Bagi pegawai tetap, tarif efektif bulanan digunakan untuk menghitung PPh Pasal 21 setiap masa selain masa pajak terakhir. Adapun tarif Pasal 17 Ayat (1) UU PPh untuk menghitung PPh Pasal 21 pada masa pajak terakhir.

Bagi dewan pengawas atau komisaris, penghitungan pemotongan PPh Pasal 21 menggunakan tarif efektif bulanan.

Bagi pegawai tidak tetap, tarif efektif harian untuk penghasilan yang tidak diterima bulanan dan jumlah harian/rata-rata harian sampai dengan Rp2,5 juta. Selanjutnya, tarif Pasal 17 Ayat (1) UU PPh untuk penghasilan yang tidak diterima bulanan dan jumlah harian/rata-rata harian lebih dari Rp2,5 juta. Adapun tarif efektif bulanan berlaku untuk penghasilan yang diterima bulanan.

Bagi bukan pegawai, peserta kegiatan, peserta program pensiun, dan mantan pegawai, skema penghitungan menggunakan tarif Pasal 17 Ayat (1) UU PPh.

Sementara bagi pejabat negara, PNS, TNI, Polri, dan pensiunannya, tarif efektif digunakan untuk menghitung PPh Pasal 21 setiap masa selain masa pajak terakhir dan tarif Pasal 17 Ayat (1) UU PPh untuk menghitung PPh Pasal 21 pada masa pajak terakhir.

Adapun rincian tarif efektif bulanan terbagi menjadi tiga kategori.

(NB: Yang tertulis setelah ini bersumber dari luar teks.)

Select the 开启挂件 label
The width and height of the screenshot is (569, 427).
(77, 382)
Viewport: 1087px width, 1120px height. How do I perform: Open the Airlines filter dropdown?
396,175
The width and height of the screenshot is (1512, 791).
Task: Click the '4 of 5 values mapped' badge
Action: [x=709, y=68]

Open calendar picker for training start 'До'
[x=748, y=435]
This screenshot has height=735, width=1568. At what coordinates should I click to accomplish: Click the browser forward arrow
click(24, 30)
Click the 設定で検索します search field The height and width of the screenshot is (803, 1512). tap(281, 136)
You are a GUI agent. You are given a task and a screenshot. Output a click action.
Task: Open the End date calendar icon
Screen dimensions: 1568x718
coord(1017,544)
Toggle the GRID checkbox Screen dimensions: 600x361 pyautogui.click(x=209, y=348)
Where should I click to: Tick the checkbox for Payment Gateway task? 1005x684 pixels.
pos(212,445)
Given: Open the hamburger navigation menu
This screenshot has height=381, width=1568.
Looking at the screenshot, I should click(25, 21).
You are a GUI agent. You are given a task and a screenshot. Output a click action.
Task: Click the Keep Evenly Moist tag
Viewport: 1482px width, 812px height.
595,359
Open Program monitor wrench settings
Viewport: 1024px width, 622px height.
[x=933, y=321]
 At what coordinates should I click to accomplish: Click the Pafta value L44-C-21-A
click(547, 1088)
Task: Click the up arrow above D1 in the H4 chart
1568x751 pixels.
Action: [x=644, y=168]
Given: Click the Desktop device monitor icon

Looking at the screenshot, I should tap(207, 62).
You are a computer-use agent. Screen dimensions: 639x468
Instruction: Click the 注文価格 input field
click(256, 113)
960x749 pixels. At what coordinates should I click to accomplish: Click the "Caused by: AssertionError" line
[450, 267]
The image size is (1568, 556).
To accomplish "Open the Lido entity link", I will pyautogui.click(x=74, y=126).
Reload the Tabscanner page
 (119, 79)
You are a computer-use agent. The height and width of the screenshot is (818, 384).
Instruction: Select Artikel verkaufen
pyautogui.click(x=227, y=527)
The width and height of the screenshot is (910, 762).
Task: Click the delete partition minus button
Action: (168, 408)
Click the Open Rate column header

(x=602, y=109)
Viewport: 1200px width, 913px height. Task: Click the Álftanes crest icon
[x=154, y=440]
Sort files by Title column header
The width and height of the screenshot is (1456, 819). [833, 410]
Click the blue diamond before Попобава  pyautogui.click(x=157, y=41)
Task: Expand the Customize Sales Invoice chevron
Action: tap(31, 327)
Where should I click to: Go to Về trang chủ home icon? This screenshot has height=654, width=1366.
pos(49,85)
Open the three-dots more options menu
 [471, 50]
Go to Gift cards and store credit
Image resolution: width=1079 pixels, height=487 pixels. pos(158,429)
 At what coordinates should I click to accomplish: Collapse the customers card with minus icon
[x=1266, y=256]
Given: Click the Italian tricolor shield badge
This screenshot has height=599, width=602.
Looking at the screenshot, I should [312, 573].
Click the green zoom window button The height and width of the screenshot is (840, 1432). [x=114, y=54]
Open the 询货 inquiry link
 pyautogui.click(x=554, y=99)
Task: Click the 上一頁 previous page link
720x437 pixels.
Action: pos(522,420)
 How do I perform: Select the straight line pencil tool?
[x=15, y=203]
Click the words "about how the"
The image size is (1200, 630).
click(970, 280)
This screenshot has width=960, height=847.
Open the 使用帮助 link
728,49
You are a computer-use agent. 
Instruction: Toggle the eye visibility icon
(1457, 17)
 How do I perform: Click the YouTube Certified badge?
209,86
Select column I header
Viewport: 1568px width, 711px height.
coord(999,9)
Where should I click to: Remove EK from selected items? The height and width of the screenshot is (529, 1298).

Kategori A diperuntukkan bagi orang pribadi dengan status penghasilan tidak kena pajak (PTKP) tidak kawin tanpa tanggungan (TK/0) dengan nilai PTKP Rp54 juta, tidak kawin dengan jumlah tanggungan 1 orang (TK/1) dengan nilai Rp58,5 juta, dan kawin tanpa tanggungan (K/0) dengan nilai Rp58,5 juta.

Kategori B diterapkan untuk orang pribadi dengan status PTKP tidak kawin dengan tanggungan 2 orang (TK/2) dengan nilai PTKP Rp63 juta, tidak kawin dengan jumlah tanggungan 3 orang (TK/3) dengan nilai Rp67,5 juta, kawin dengan jumlah tanggungan 1 orang (K/1) dengan nilai Rp63 juta, dan kawin dengan jumlah tanggungan 2 orang (K/2) dengan nilai Rp67,5 juta.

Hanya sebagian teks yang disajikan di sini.